> _To be done_
Render everything from the line containing "Task: Click the dark red down arrow signal" down to the line containing "1456). tap(244, 601)", both ends included, as a JSON list of strings with one string per line and any blank lines omitted.

[Begin]

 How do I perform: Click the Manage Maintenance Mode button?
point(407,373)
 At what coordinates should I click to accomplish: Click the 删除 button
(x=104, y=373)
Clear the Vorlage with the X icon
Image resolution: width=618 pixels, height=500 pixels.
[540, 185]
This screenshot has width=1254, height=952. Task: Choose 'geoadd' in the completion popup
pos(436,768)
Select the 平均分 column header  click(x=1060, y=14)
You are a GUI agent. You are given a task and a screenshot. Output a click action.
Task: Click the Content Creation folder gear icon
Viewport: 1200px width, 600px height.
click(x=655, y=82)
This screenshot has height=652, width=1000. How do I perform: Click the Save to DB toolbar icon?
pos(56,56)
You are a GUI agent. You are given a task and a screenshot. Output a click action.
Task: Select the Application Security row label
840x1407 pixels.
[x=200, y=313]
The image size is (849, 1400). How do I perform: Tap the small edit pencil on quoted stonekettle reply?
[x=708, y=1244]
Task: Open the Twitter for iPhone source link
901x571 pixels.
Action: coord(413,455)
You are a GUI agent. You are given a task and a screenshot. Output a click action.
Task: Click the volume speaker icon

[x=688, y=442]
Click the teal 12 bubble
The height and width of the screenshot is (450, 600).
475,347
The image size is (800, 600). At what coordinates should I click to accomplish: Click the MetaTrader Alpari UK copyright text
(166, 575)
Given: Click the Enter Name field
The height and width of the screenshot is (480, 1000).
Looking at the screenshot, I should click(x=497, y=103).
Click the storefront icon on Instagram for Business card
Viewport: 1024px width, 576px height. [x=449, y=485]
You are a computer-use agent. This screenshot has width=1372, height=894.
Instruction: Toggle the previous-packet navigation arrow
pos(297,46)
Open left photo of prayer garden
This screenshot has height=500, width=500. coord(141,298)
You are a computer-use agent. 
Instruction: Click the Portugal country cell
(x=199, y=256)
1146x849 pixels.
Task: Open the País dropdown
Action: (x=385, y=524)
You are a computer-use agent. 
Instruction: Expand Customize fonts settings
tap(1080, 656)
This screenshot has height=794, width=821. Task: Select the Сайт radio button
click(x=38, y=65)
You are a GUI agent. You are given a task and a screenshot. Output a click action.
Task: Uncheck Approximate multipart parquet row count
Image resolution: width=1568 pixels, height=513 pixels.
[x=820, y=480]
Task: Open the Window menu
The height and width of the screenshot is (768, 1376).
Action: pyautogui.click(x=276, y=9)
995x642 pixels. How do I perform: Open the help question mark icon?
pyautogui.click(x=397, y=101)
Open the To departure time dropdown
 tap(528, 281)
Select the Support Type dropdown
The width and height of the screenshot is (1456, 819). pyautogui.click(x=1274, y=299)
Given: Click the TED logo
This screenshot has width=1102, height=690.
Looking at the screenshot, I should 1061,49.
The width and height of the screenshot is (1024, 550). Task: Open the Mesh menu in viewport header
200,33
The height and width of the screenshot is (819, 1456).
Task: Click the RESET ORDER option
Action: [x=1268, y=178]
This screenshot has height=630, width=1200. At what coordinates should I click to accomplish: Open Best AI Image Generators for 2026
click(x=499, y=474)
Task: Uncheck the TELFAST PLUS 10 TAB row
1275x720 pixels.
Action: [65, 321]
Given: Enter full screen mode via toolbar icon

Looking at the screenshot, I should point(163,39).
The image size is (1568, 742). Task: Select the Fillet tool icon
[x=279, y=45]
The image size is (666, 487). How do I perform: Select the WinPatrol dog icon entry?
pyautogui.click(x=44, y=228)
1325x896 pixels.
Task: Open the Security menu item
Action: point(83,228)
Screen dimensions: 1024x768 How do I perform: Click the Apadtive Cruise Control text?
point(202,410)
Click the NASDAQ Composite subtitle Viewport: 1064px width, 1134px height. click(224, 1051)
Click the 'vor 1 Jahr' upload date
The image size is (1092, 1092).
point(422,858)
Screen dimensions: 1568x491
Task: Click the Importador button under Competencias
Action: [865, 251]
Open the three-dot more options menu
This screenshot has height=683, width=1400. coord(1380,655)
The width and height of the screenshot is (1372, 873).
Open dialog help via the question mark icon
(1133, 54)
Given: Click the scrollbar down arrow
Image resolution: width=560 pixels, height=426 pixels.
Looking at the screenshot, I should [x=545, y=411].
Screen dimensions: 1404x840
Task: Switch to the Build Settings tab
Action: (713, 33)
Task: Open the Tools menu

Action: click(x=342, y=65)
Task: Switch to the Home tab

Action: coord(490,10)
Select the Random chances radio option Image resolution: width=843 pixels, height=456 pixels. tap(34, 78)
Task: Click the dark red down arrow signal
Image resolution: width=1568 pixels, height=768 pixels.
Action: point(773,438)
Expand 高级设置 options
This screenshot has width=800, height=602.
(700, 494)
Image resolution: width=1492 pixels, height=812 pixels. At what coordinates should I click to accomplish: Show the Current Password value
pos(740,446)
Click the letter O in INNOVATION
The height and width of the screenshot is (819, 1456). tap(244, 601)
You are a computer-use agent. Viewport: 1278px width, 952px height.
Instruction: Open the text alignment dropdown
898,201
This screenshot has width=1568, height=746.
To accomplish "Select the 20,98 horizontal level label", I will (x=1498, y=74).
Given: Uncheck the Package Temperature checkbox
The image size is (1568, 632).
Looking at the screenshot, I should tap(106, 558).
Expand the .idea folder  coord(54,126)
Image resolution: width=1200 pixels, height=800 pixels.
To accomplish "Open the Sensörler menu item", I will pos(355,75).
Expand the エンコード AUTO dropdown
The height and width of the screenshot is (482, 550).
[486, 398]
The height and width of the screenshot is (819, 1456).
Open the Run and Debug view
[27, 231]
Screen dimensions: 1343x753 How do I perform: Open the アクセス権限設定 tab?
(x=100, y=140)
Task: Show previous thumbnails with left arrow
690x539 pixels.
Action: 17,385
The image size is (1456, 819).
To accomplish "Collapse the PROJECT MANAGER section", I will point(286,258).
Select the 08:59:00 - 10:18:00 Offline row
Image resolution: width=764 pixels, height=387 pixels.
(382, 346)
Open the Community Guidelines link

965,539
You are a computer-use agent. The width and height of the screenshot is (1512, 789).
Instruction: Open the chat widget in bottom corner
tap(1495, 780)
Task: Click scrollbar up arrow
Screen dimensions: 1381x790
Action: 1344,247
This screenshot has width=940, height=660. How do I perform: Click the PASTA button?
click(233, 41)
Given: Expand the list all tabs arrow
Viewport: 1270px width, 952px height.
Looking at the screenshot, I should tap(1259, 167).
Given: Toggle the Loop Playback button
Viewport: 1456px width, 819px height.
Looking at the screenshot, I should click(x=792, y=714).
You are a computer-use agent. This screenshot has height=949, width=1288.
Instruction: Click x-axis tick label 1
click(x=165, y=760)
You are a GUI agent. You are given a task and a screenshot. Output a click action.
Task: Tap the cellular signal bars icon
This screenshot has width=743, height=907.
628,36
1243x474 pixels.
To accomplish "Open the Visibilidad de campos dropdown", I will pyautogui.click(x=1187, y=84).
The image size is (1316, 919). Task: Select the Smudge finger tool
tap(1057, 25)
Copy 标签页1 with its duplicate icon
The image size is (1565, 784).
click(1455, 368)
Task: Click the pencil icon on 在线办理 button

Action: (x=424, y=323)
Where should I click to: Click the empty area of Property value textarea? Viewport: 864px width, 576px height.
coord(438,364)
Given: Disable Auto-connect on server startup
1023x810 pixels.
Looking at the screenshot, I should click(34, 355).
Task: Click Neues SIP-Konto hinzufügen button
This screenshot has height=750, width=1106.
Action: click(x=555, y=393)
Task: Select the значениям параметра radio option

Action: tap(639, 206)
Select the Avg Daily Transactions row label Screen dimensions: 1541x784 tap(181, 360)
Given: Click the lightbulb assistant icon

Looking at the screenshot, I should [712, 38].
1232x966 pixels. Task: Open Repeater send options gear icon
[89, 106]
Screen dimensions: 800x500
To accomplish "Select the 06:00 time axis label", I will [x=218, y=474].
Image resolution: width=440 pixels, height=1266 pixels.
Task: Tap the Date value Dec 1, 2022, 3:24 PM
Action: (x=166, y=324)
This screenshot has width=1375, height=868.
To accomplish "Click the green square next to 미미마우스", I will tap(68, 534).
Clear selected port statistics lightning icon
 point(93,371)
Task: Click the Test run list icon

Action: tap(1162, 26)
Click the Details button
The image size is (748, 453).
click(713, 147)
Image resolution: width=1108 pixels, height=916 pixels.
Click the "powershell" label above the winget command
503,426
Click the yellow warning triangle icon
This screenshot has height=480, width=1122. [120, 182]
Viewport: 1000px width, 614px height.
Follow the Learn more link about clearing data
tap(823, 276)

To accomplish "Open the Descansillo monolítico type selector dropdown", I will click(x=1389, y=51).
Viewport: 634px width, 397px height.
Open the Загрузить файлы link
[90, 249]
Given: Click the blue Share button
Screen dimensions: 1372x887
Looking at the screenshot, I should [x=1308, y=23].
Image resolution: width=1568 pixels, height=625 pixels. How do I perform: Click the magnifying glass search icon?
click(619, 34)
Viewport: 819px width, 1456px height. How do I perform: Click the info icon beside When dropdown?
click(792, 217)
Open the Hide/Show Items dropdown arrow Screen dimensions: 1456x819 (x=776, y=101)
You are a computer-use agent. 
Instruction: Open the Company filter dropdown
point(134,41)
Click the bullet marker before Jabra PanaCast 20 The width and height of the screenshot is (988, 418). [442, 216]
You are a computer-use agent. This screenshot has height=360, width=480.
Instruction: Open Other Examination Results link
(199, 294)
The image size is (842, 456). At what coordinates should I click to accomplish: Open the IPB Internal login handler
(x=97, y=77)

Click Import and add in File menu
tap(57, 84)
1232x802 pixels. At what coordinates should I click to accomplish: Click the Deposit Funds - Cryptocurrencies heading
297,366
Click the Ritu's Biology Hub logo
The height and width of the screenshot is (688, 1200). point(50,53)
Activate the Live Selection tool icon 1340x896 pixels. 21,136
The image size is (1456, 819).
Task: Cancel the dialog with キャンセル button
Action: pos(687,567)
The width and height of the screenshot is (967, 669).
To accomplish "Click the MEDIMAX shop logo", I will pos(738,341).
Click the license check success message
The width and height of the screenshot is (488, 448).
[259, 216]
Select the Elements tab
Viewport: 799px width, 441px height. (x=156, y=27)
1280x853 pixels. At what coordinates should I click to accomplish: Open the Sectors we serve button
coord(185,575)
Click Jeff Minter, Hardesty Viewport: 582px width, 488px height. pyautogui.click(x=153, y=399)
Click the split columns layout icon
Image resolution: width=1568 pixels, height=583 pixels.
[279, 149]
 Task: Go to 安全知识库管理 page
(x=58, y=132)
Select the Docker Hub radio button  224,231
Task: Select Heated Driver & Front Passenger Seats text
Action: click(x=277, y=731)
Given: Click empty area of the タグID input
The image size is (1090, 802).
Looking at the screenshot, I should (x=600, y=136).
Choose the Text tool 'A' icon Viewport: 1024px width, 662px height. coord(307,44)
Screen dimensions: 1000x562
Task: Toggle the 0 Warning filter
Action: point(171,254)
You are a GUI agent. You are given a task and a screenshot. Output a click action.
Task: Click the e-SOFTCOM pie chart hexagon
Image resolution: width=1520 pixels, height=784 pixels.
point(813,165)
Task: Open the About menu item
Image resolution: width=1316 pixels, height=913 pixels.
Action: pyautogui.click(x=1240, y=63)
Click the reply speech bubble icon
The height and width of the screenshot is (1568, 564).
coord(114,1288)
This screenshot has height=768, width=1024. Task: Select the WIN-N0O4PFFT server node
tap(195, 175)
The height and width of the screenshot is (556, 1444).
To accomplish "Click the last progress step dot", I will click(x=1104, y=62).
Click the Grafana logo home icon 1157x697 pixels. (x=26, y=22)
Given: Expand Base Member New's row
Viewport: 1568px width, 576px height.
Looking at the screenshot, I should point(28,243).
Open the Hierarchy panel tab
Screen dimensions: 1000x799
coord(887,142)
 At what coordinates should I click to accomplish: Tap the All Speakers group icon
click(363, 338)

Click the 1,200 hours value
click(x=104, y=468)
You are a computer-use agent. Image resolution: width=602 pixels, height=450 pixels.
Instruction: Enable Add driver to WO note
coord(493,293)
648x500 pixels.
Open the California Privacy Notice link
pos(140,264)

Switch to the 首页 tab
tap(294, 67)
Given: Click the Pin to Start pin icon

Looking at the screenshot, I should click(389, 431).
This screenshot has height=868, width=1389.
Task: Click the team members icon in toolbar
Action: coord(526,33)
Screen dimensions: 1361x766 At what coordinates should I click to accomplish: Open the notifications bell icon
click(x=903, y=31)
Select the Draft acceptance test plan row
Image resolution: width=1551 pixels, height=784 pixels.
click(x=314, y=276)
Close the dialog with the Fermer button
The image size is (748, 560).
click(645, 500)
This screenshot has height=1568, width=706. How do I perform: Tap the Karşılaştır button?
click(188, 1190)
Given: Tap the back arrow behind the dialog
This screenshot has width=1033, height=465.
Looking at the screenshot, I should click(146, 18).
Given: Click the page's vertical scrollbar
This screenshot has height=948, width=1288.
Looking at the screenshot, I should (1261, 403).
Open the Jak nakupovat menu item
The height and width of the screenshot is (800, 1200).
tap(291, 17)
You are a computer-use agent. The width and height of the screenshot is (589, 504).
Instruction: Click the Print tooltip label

[End]

> _Exercise result_
[
  "Task: Click the dark red down arrow signal",
  "Image resolution: width=1568 pixels, height=768 pixels.",
  "Action: point(773,438)",
  "Expand 高级设置 options",
  "This screenshot has width=800, height=602.",
  "(700, 494)",
  "Image resolution: width=1492 pixels, height=812 pixels. At what coordinates should I click to accomplish: Show the Current Password value",
  "pos(740,446)",
  "Click the letter O in INNOVATION",
  "The height and width of the screenshot is (819, 1456). tap(244, 601)"
]